原文 · 未翻译
New AI model called "Count Anything" does exactly what it says, and that's harder than it sounds
Key Points
"Count Anything" counts and labels objects across a wide variety of image types, from satellite imagery and medical scans to everyday photos, using nothing more than a text prompt.
The system builds on Meta's SAM3 and combines two approaches: it draws boxes around large objects and places points on small, dense targets, then merges the results without double counting.
Trained on the custom-built CLOC dataset, the model outperforms many competitors in tests but still struggles with ambiguous terms and extremely dense scenes.
Large language models can describe images, interpret charts, and pull text from photos. Multimodality is a given for modern AI systems.

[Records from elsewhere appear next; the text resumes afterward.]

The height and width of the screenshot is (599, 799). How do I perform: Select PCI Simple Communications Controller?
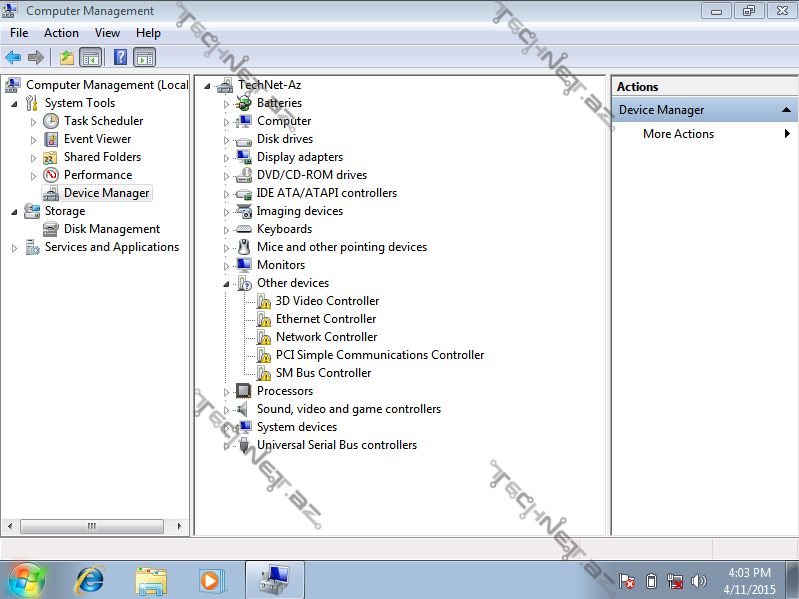[x=379, y=355]
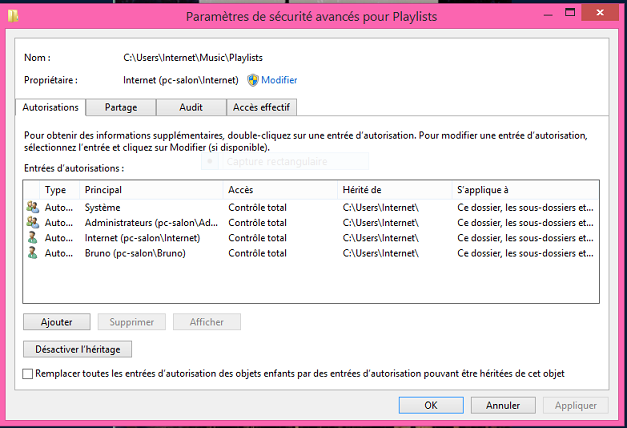Click the Système group user icon

[33, 207]
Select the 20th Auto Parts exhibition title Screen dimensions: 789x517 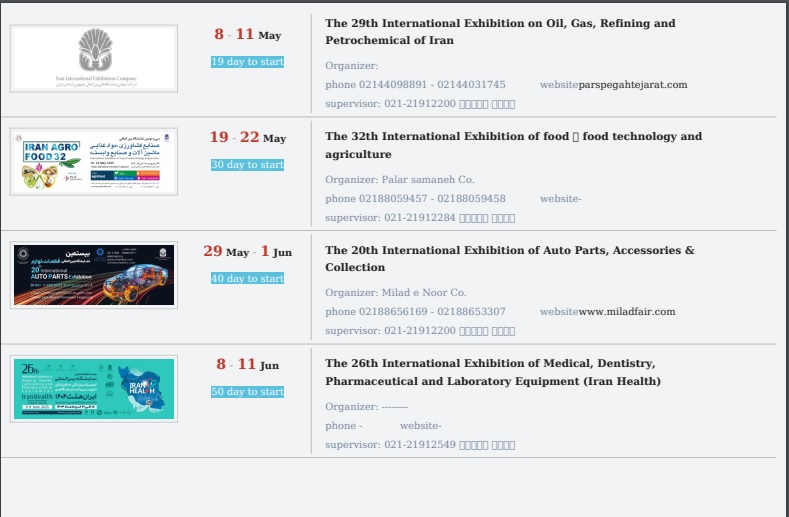pyautogui.click(x=509, y=258)
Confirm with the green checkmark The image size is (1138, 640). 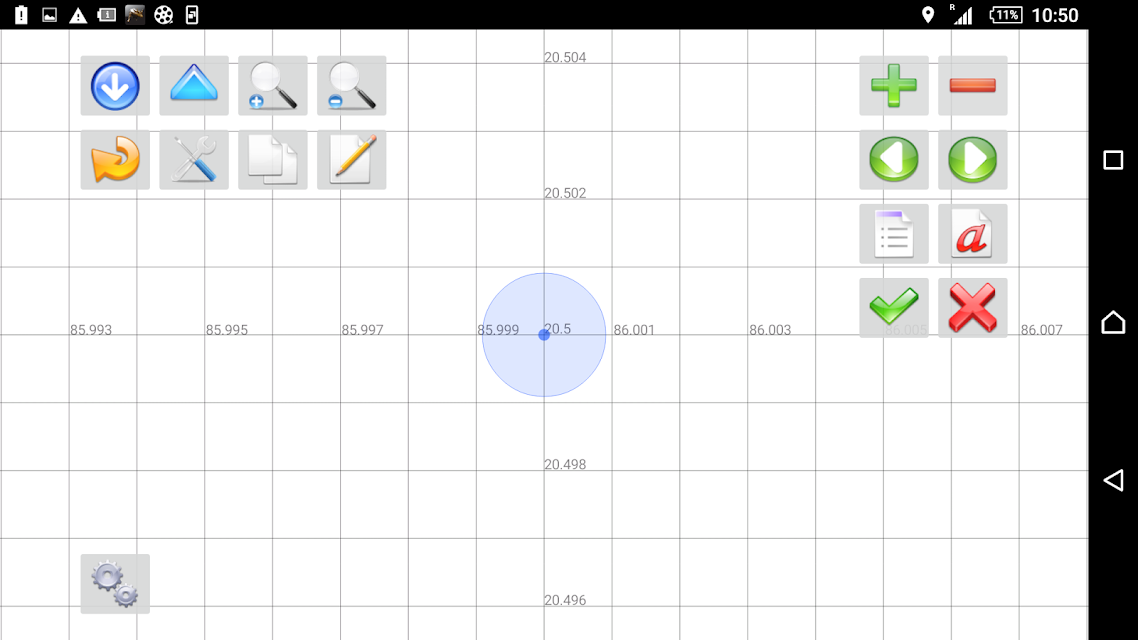(x=894, y=308)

But one seemingly simple task remains surprisingly hard: reliably counting objects in an image.
Getting those counts right has real consequences, whether it's a doctor reading a scan, a farmer estimating crop yields, or a city planner analyzing traffic. Until now, each of these tasks has required its own specialized system.

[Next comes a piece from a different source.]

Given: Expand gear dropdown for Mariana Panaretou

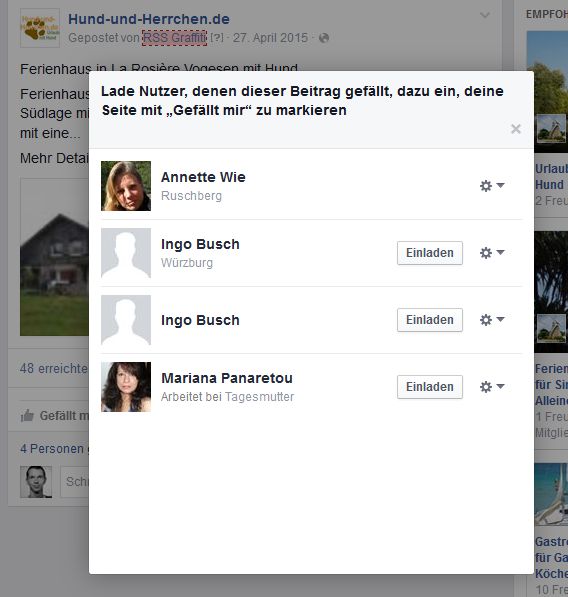Looking at the screenshot, I should [491, 387].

That's where "Count Anything" comes in. The new AI model from researchers at Tsinghua University and other institutions aims to count objects across very different types of images, whether that's heads in crowds, cars in satellite photos, cells in medical scans, or bacterial colonies in the lab.
It's a familiar problem. A system that reliably counts heads in a crowd often chokes on tightly packed cells under a microscope or tiny vehicles seen from above. The researchers want a single model that takes text input, marks every counted object in the image, and handles wildly different image types.
Two counters are better than one
The key idea is combining two approaches that complement each other. One specializes in large, clearly visible objects and draws bounding boxes around them. The other handles small, densely packed objects by placing a dot on each detected target.
Both predictions get merged at the end. A simple rule keeps the same object from being counted twice. When both counters flag the same target, only the prediction with higher confidence survives.
The system builds on a pretrained model from Meta called SAM3 that can process images and text together. Count Anything adds small adapter components on top for the counting task instead of retraining the whole model from scratch.
A single dataset spanning six visual domains
For the model to learn this broadly, the researchers first had to build a matching dataset. Existing public datasets were typically built for a single purpose, like tumor cells or satellite images. The researchers merged them, cleaned up conflicting labels, and released the result as CLOC, which they say is the largest dataset for text-guided counting to date.